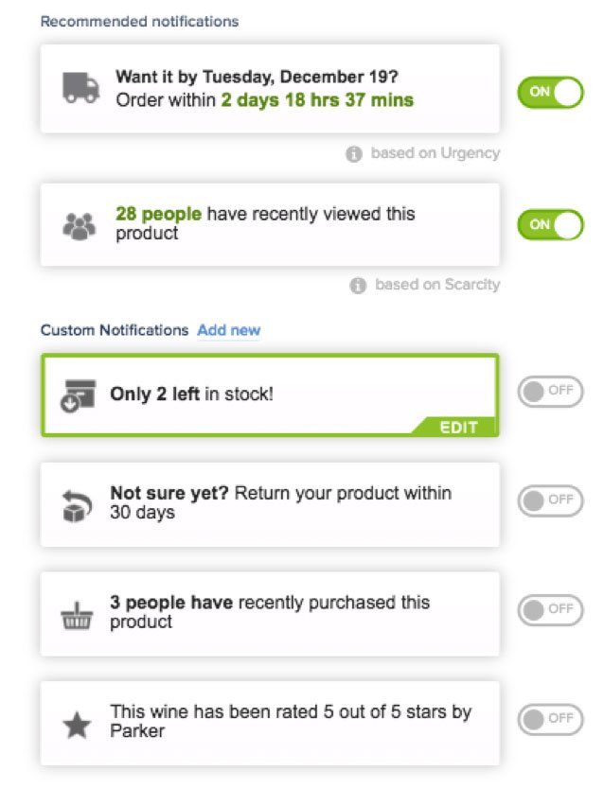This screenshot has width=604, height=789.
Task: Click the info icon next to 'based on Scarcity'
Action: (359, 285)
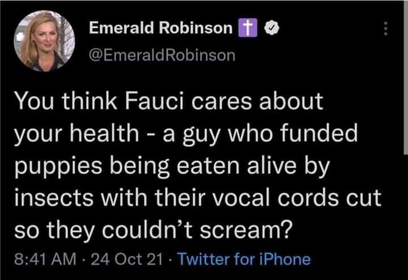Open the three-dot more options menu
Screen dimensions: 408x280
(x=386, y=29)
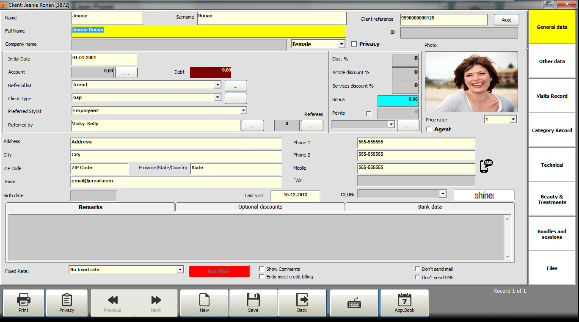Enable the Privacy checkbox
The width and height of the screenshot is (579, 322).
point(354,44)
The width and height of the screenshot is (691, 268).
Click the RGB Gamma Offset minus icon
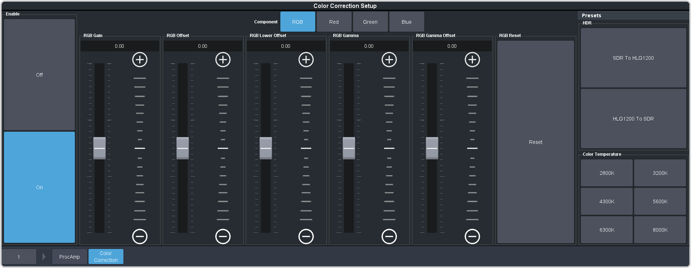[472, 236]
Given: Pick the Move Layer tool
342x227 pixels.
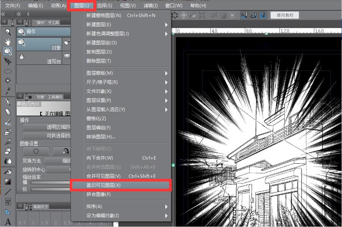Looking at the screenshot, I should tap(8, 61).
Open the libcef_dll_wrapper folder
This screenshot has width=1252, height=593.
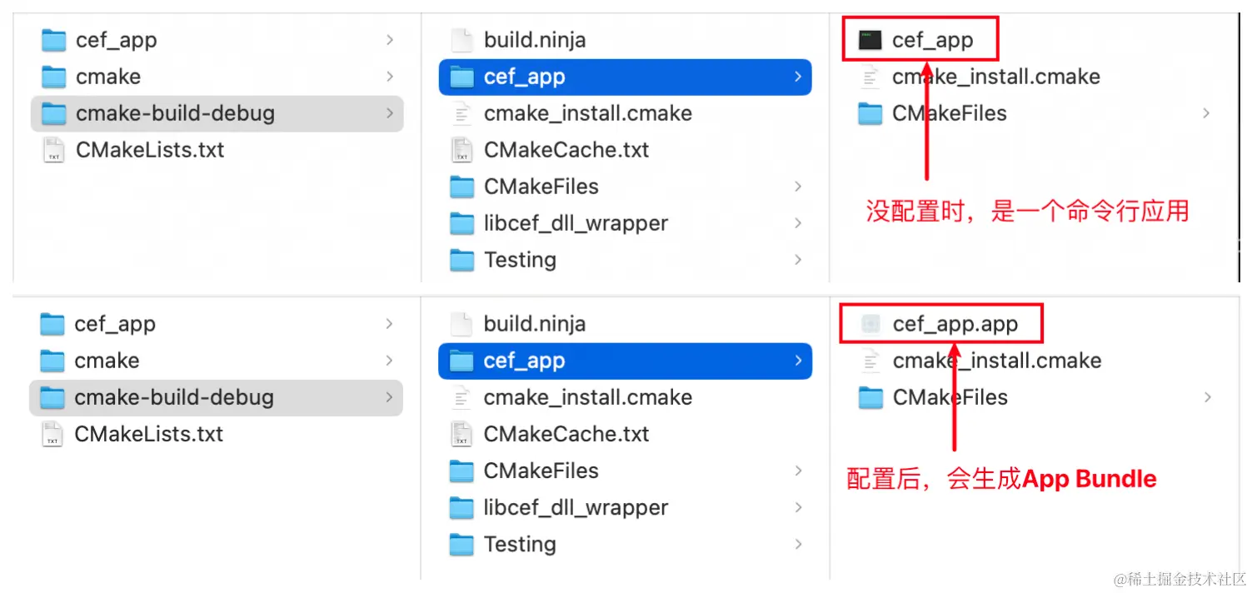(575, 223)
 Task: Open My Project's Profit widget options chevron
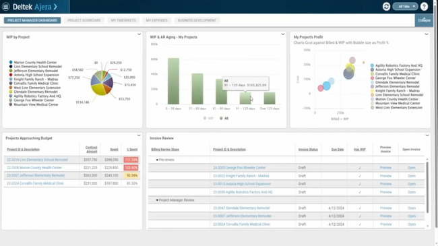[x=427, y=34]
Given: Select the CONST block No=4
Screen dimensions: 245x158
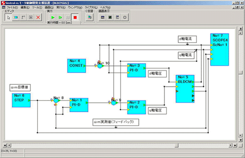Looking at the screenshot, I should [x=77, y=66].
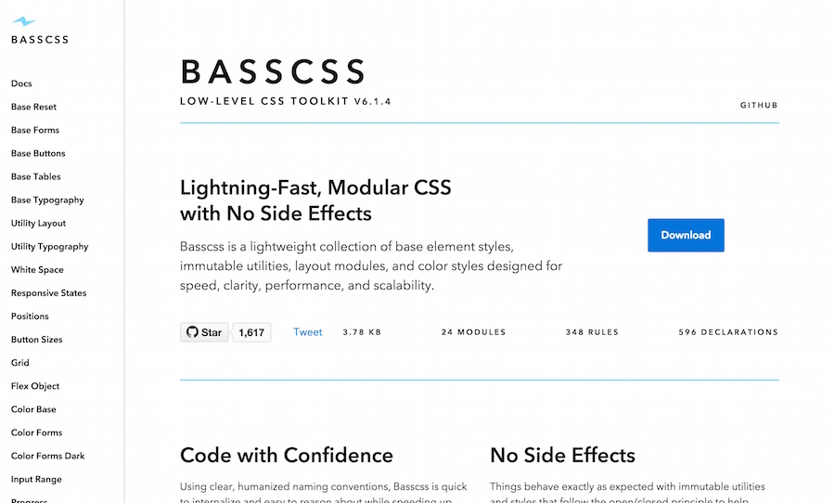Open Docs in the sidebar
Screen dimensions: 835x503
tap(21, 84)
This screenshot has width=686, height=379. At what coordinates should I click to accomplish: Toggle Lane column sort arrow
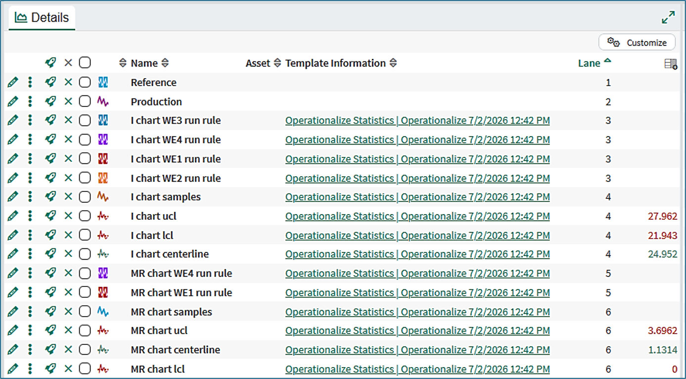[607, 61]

***

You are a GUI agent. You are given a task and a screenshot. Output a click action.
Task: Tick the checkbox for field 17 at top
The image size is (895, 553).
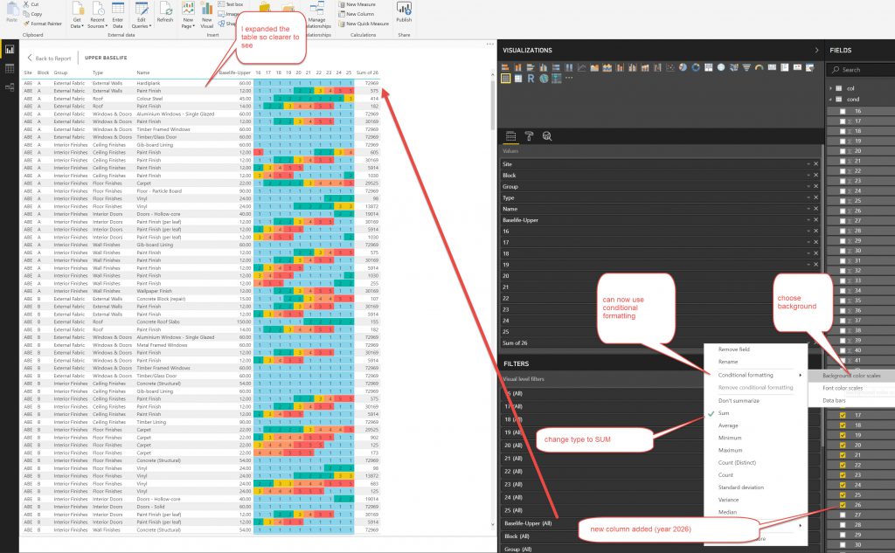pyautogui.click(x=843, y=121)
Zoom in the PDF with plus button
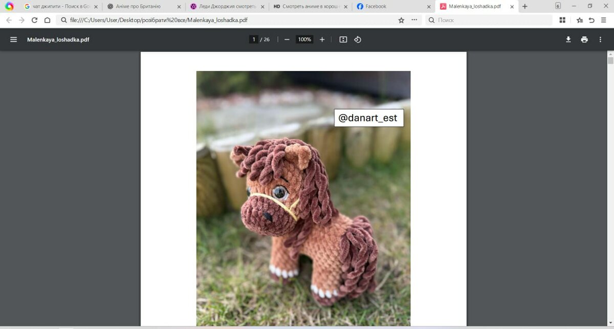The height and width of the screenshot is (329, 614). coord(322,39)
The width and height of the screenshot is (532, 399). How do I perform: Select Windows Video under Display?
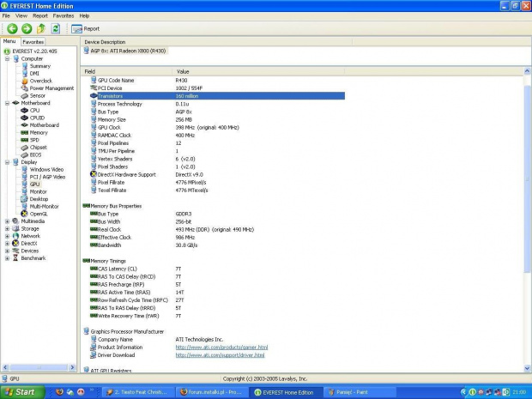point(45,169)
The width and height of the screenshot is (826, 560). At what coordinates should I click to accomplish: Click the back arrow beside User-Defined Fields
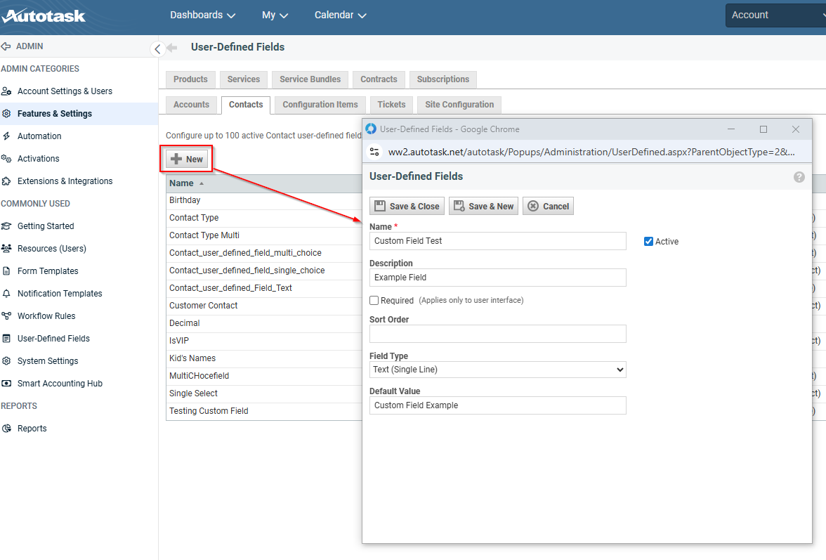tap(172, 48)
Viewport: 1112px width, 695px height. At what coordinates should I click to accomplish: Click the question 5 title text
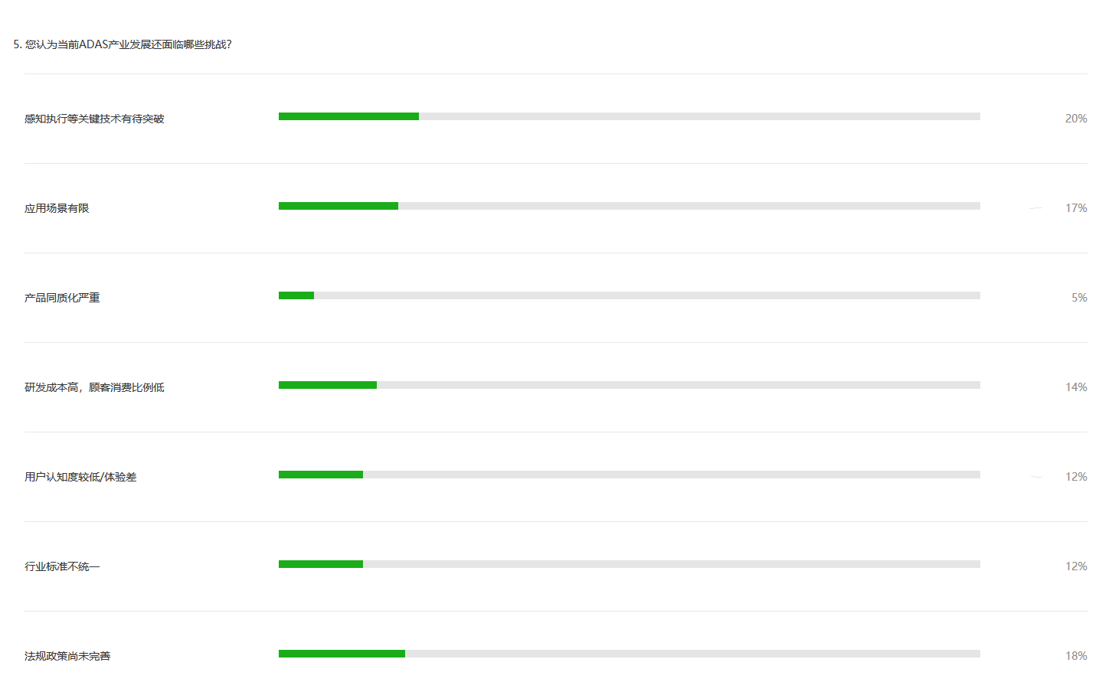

***

-- Given request --
From the rows above, extract each line that contains the word "what".

-- Answer for the task --
This screenshot has width=686, height=379. At what coordinates should I click to accomplish: Toggle Lane column sort arrow
The width and height of the screenshot is (826, 560). At what coordinates should I click to accomplish: Click the back arrow beside User-Defined Fields
Viewport: 1112px width, 695px height. At what coordinates should I click to accomplish: Click the question 5 title text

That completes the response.